**** Text block ****
Most Valuable Even in Defeat

It seems all too often in athletics, the solid day-in-and-day-out play of an individual player can go unrecognized. Never more is that true than when a team loses. It’s easy to forget second place as the champion celebrates victory.

So in Sunday’s Women’s Hockey East Championship game, it was a pleasant surprise to see that trend bucked.

JANA BUGDEN

JANA BUGDEN

While top-seeded New Hampshire skated around its home ice with the championship trophy, the second straight title for the Wildcats, it was Jana Bugden, the goaltender for the runner-up Providence Friars, who received the top individual accolade of the tournament – Most Valuable Player.

Bugden’s 34 saves in Sunday’s title game, coupled with 33 stops in Saturday’s semifinal upset of Boston College, was more than enough to turn the heads of the voters in giving Bugden the honors.

Not surprisingly, when asked after the game, the senior netminder from Corner Brook, Newfoundland, said she’d much rather be carrying home the championship trophy and the automatic berth to next week’s NCAA tournament. Instead, Bugden’s five-year career at Providence, which included a medical redshirt after a shoulder injury her junior year, ended on Sunday and her award becomes nothing more than a bittersweets memento.
****
**Task objective**. Continue the article about Jana Bugden's Most Valuable Player award from its last sentence. The listing has nothing to do with this.
**** Recorded data ****
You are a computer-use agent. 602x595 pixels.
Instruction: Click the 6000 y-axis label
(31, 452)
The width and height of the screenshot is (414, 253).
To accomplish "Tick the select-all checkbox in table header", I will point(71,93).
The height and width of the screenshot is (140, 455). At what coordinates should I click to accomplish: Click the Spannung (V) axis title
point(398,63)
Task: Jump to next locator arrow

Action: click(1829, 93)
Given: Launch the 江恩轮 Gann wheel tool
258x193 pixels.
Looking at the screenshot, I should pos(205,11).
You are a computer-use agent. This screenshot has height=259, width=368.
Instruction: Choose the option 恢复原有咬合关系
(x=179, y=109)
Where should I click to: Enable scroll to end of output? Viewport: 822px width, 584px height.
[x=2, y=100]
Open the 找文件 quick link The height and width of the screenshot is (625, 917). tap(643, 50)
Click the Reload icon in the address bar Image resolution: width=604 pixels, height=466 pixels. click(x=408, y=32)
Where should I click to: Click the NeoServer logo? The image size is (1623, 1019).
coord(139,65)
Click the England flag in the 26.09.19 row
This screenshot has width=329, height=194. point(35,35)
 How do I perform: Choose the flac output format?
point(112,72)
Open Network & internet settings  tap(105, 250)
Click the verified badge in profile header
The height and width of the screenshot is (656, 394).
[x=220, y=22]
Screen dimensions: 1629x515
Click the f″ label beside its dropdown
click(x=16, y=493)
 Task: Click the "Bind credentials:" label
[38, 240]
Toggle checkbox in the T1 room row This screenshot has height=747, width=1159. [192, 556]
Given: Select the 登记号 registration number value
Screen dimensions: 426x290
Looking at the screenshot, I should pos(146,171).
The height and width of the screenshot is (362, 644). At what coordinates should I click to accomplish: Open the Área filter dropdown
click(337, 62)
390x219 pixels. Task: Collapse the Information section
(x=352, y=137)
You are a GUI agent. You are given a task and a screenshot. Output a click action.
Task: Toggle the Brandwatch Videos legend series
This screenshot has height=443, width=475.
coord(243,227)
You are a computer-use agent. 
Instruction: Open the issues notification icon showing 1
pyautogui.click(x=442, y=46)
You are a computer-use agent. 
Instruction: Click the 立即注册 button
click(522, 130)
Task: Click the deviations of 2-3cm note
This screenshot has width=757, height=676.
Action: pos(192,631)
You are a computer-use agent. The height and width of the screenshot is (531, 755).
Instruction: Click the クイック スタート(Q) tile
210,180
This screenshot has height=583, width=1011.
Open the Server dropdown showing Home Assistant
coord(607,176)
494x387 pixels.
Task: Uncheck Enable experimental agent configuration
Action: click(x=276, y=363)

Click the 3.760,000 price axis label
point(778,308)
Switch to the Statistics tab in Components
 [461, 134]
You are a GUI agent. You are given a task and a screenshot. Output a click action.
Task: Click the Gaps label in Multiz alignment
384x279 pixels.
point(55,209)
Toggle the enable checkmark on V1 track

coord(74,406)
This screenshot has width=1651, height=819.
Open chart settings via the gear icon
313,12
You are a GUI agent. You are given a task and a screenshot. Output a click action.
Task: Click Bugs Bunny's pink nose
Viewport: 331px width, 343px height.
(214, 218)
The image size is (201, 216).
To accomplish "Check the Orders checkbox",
****
**Answer for this exercise**.
Still, those around Bugden were quick to tell the story of a player whose career should not or cannot be summed up in a weekend of games.

“She’s our hardest working player, not just on the ice but off the ice,” said Providence head coach Bob Deraney, who rode Bugden to two league crowns in her freshman and sophomore seasons — she posted shutouts in both of those championship games. “When you have a captain who is the hardest working player in the weight room, that makes your job a lot easier as a head coach.”

It was no surprise that if the Wildcats were to solve Bugden on Sunday, they’d do so with quality playmaking. She surrendered just two goals in the loss, the first coming after a major flurry in front left her out of position for UNH’s Kacey Bellamy to bury the puck in the first period, and the second on a great individual effort and perfect shot from the stick of Lindsey Caleo midway through the second.

Aside from those two goals, Bugden was seemingly unsolvable. Deraney said he felt allowing two goals would give his club a chance to win, but also knew that a stingy New Hampshire defense simply doesn’t allow goals, giving up just 1.44 goals per game on the season.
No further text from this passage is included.